#GetCalm: Tips for Coping with High Anxiety

According to the Merriam Webster dictionary anxiety is described as “an abnormal and overwhelming sense of apprehension and fear often marked by physical signs (such as tension, sweating, and increased pulse rate), by doubt concerning the reality and nature of the threat, and by self-doubt about one’s capacity to cope with it.” If you are someone that frequently or even occasionally gets very anxious in stressful situations you know that if not controlled, it can almost be debilitating in the moment.

Pay Attention to Triggers

You can’t heal anxiety if you don’t know what triggers it. The next time you start to feel anxious, write it down in your phone. Who were you around? What were you talking about? Were you home or at work? Once you know the things or people that trigger you, then you can figure out a game plan. For example, if it happens to be your boss and you have to walk into his/her office eight times a day for various things, try to consolidate your tasks and questions so that you are face to face less. The point is to start thinking of ways to change interactions with people or things that cause your anxiety.

Practice Breathing Calmly

It may sound cliché and you have probably heard it over and over but when you learn how to breathe properly it can help you calm down and prevent hyperventilation, which can occur when a panic attack starts. Your brain needs a good oxygen flow to burn fuel and derive energy for whatever work it needs to do. Take a long slow deep breath, hold your breath to the count of three and slowly exhale making sure your lips are pursed. Do this a few times and try to make sure your shoulders, jaw, and upper body are in a relaxed position.
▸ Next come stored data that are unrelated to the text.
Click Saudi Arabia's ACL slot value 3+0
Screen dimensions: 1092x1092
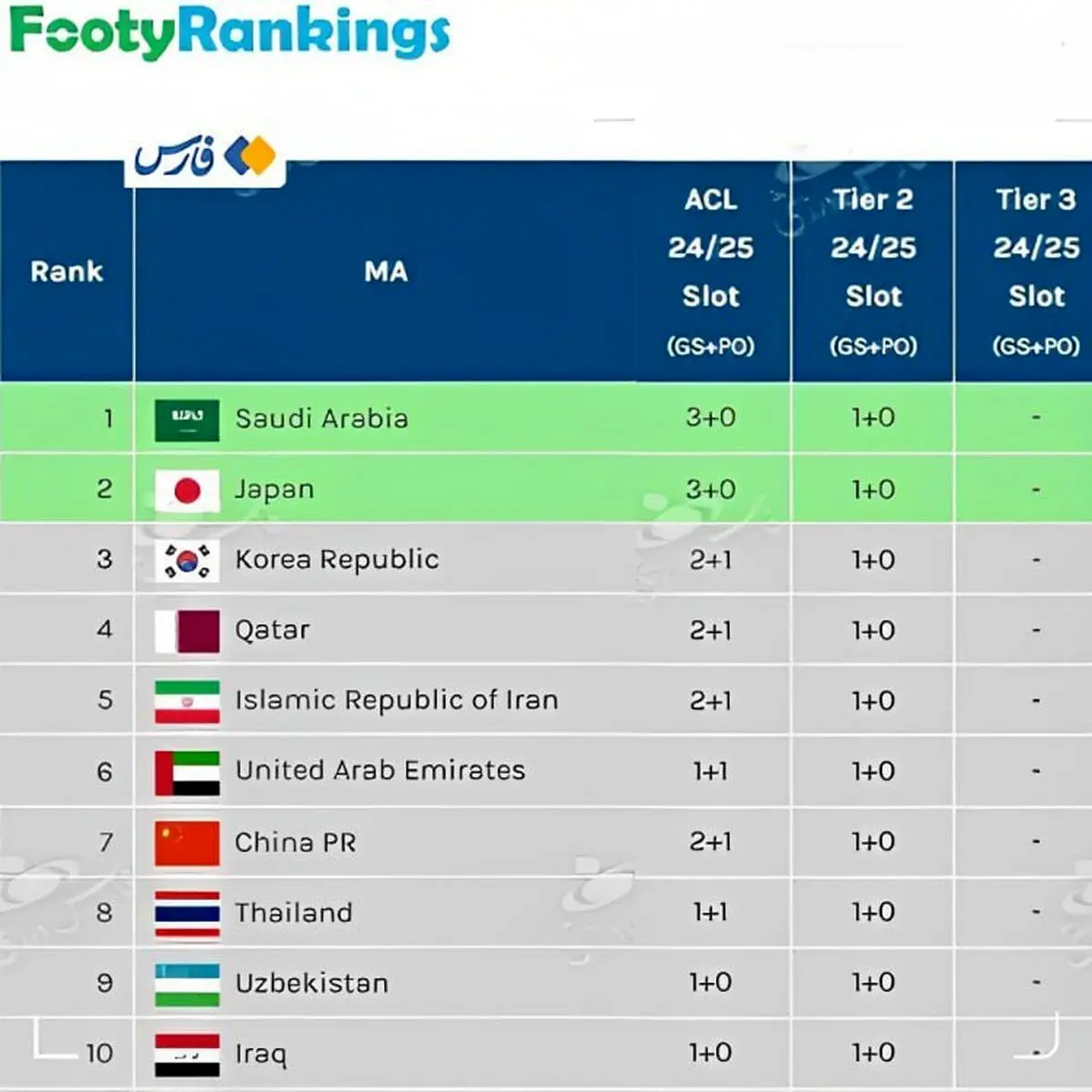[x=711, y=418]
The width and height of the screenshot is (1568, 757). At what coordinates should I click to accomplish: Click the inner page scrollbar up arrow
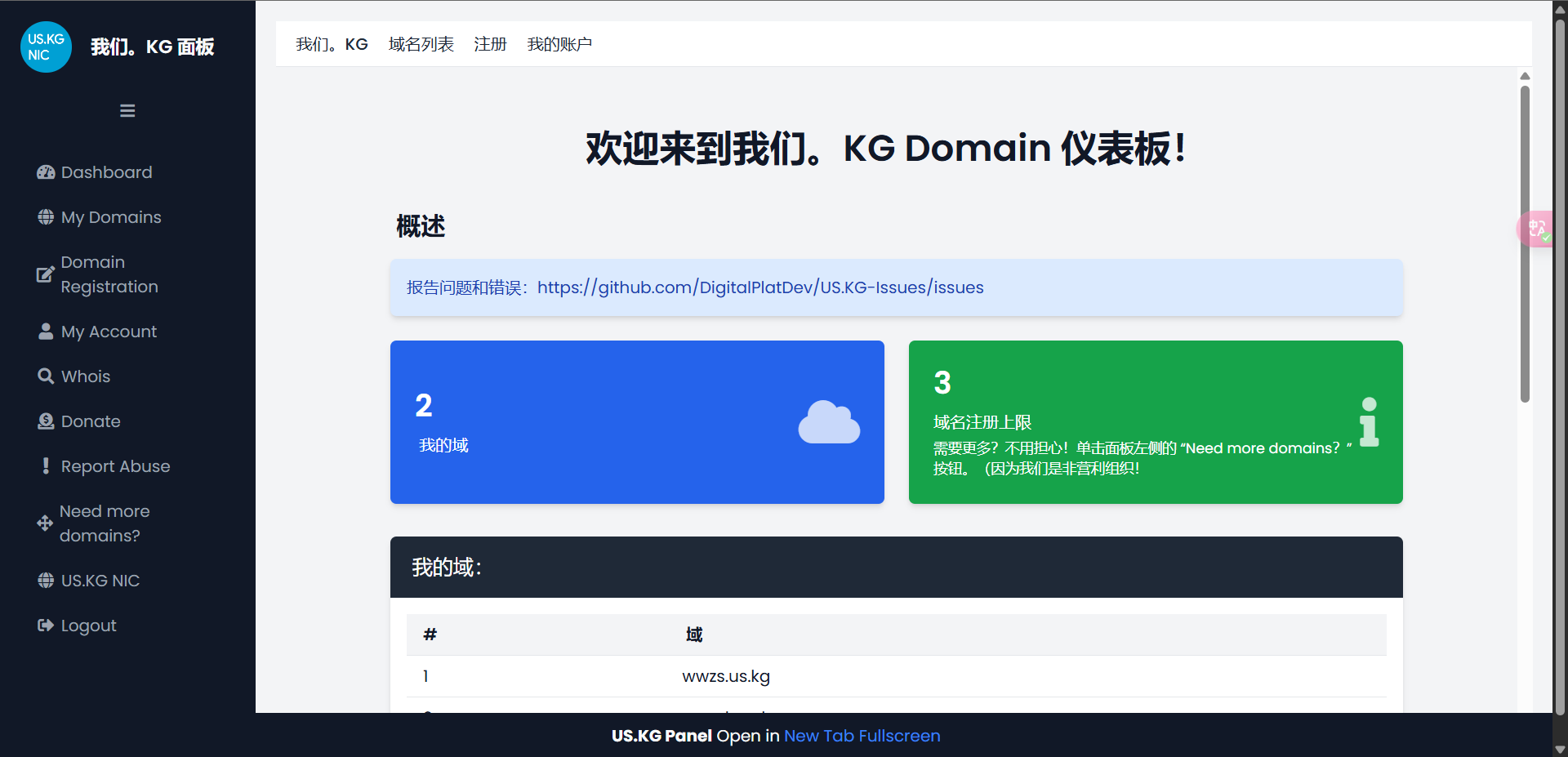[1525, 76]
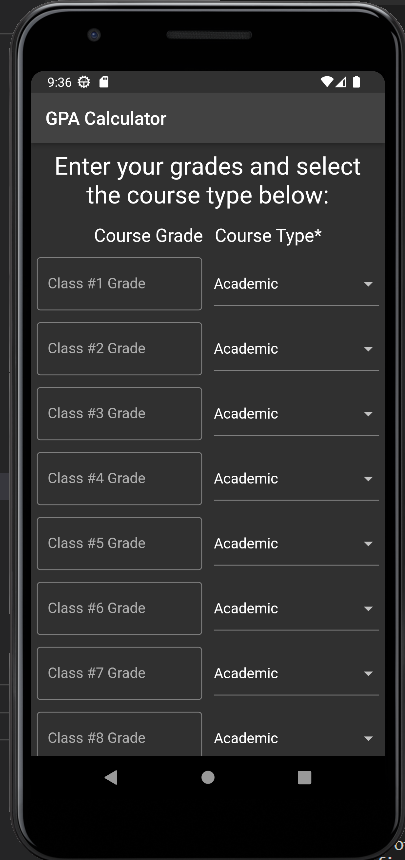Open Course Type dropdown for Class #4
Viewport: 405px width, 860px height.
(x=296, y=479)
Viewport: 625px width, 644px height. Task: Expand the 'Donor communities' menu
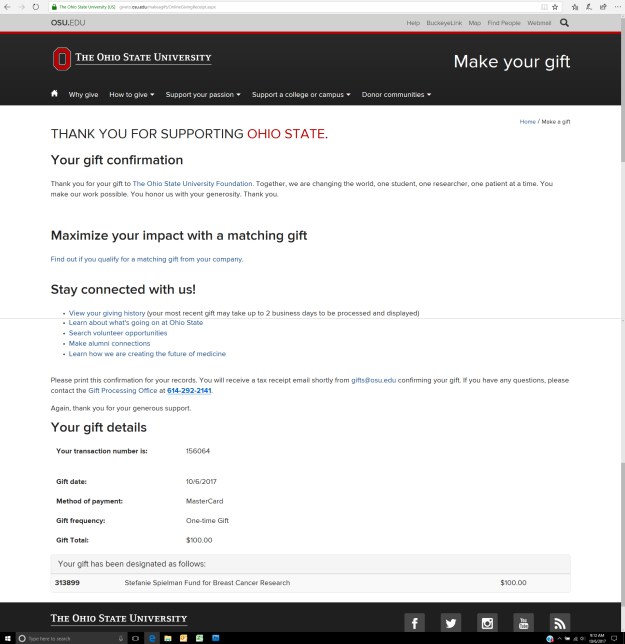pyautogui.click(x=396, y=95)
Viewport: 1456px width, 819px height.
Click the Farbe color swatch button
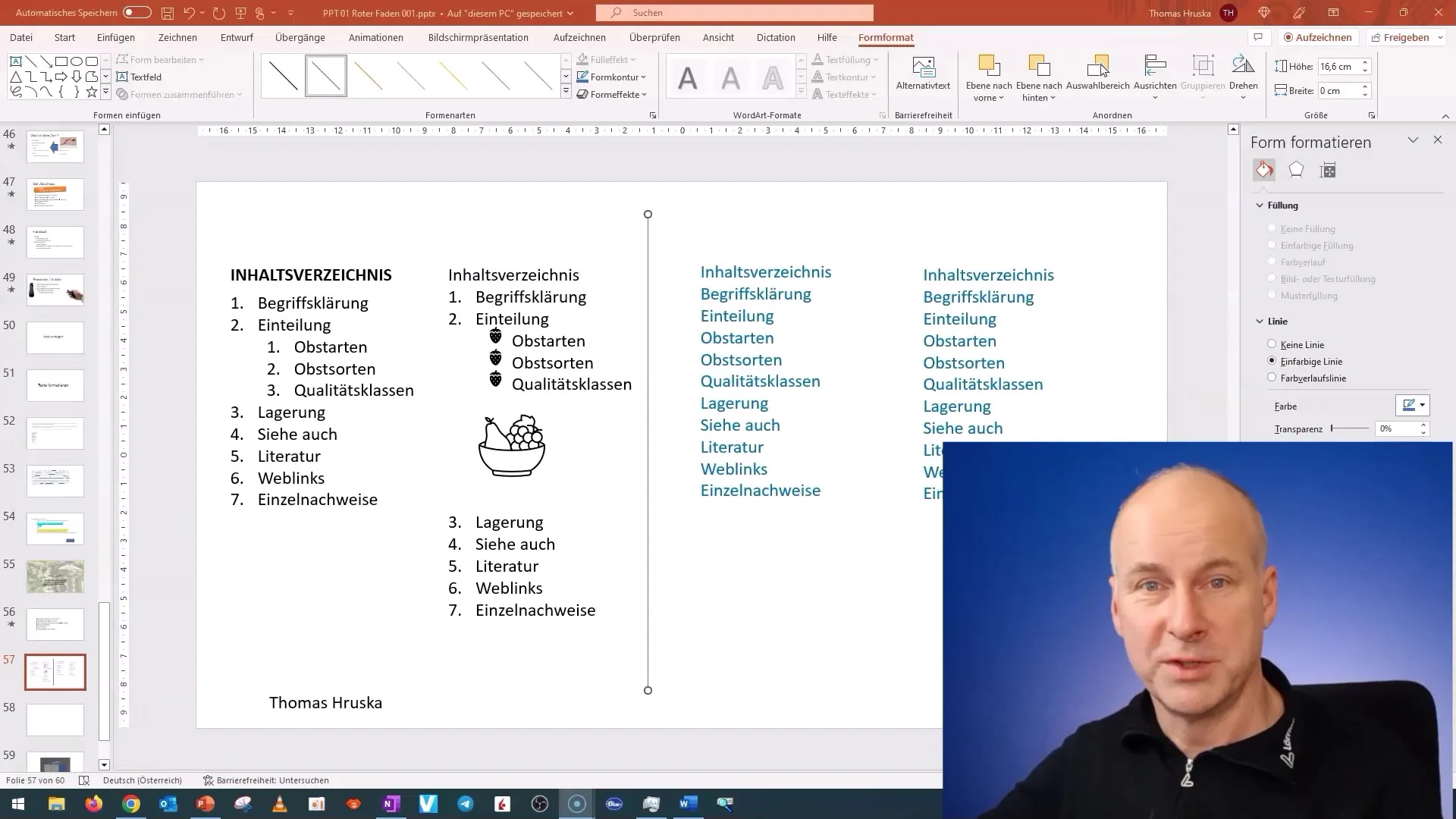pyautogui.click(x=1411, y=406)
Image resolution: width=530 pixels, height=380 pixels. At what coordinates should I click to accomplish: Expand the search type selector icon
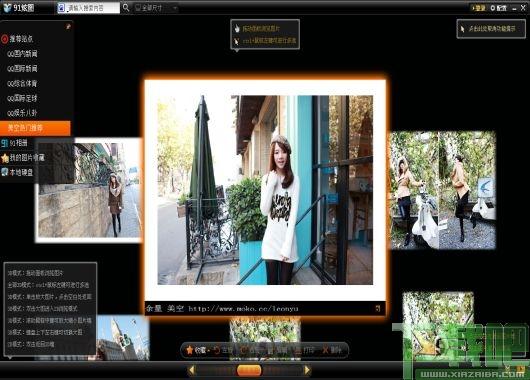(x=61, y=8)
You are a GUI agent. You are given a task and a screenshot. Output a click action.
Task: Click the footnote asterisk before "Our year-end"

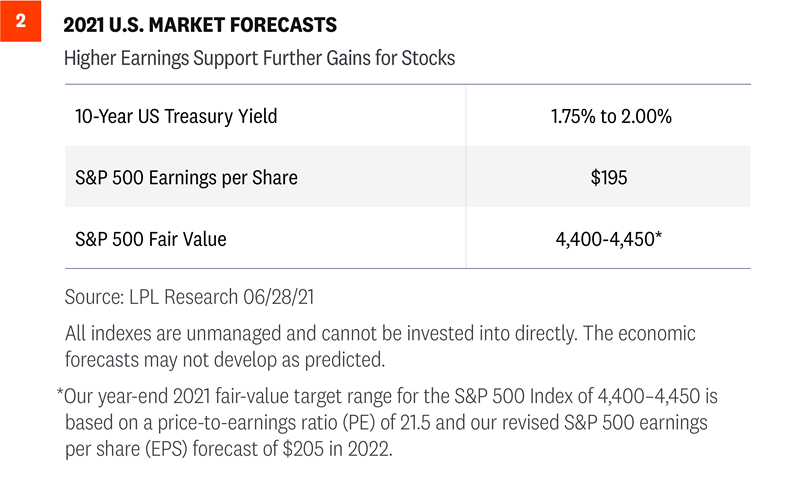coord(61,394)
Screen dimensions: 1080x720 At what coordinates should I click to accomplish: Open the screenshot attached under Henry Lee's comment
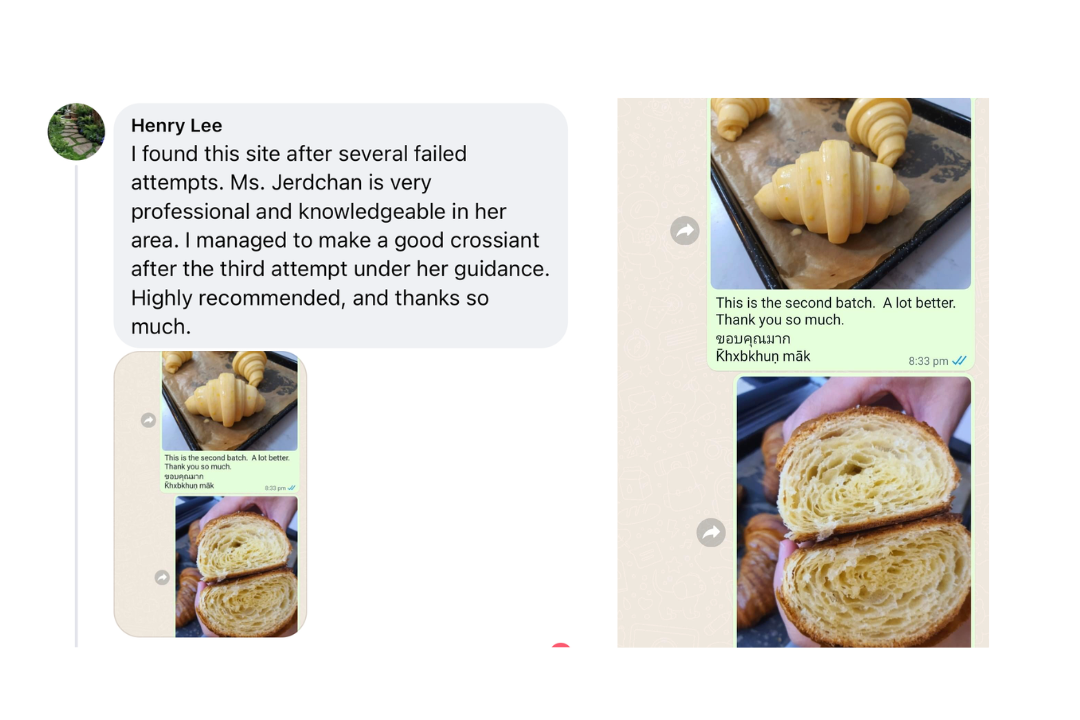pos(210,494)
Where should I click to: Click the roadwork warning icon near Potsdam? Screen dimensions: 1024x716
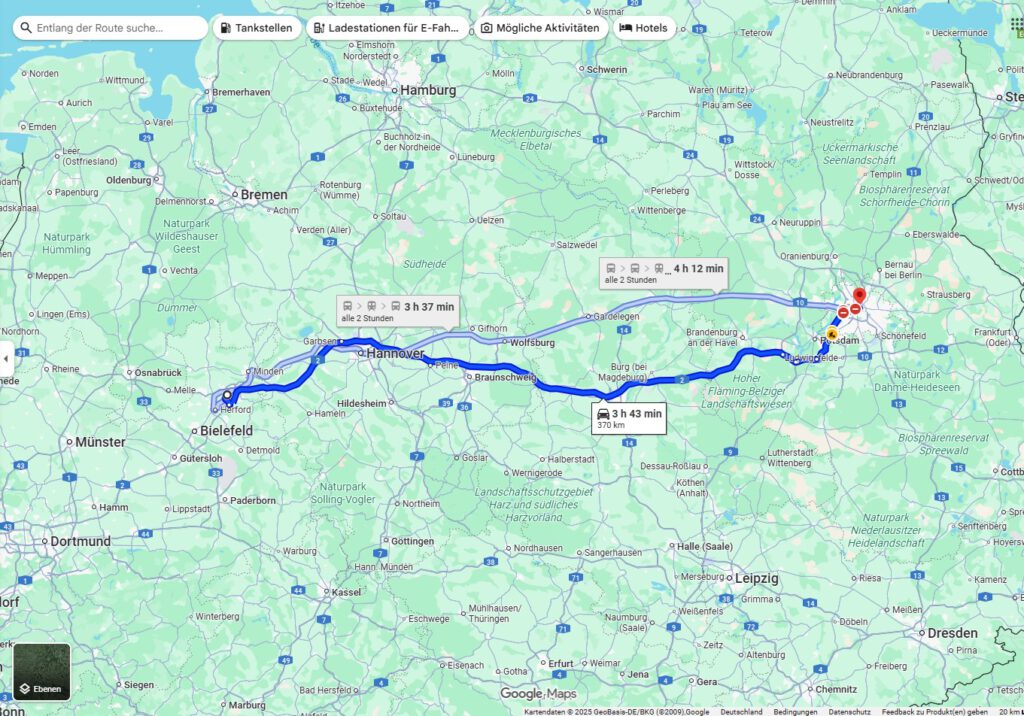pyautogui.click(x=832, y=334)
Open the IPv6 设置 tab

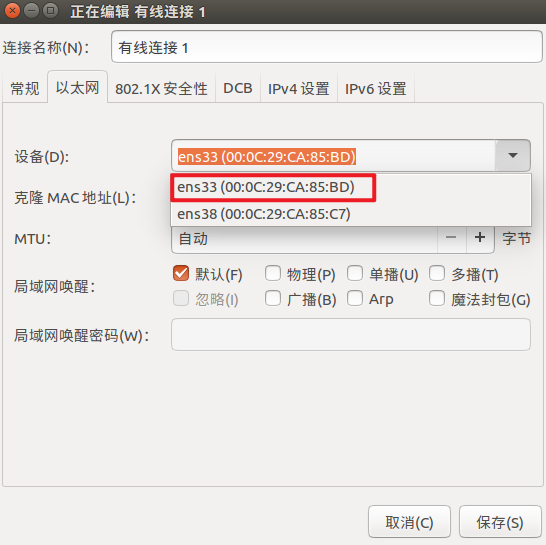[375, 88]
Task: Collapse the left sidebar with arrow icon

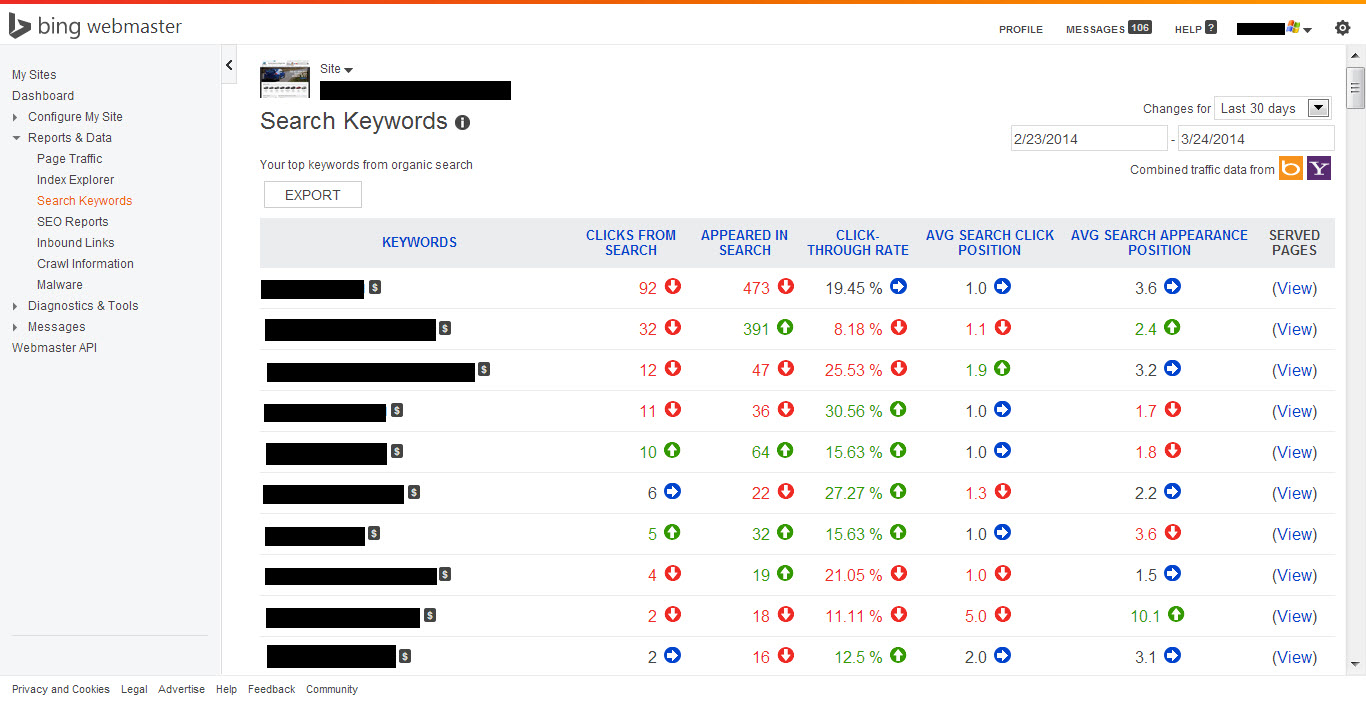Action: tap(229, 65)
Eat an Anti-Inflammatory Diet

This kind of diet lowers inflammation and helps to stabilize blood sugar which in turn helps to oxygenate the brain. And when the brain breathes better it helps with brain function, healing, and helps lower stress levels. According to medicalnewstoday.com great anti-inflammatory foods include dark leafy greens, including kale and spinach, blueberries, blackberries, and cherries, dark red grapes, nutrition-dense vegetables, such as broccoli and cauliflower, beans and lentils, green tea, avocado and coconut, olives, extra virgin olive oil, walnuts, pistachios, pine nuts, and almonds, cold water fish, including salmon and sardine, and turmeric and cinnamon.

When you feel yourself starting to get anxious about anything, try and distract yourself. Walk away if possible and go to the bathroom or get some fresh air. While getting fresh air, listen to music for a few minutes or call a good friend and talk about something other than what you are feeling anxious about. After you do that, take deep breaths and follow that up with a positive affirmation out loud like “I got this. I can get through anything. I am calm. I am relaxed. I am at peace.”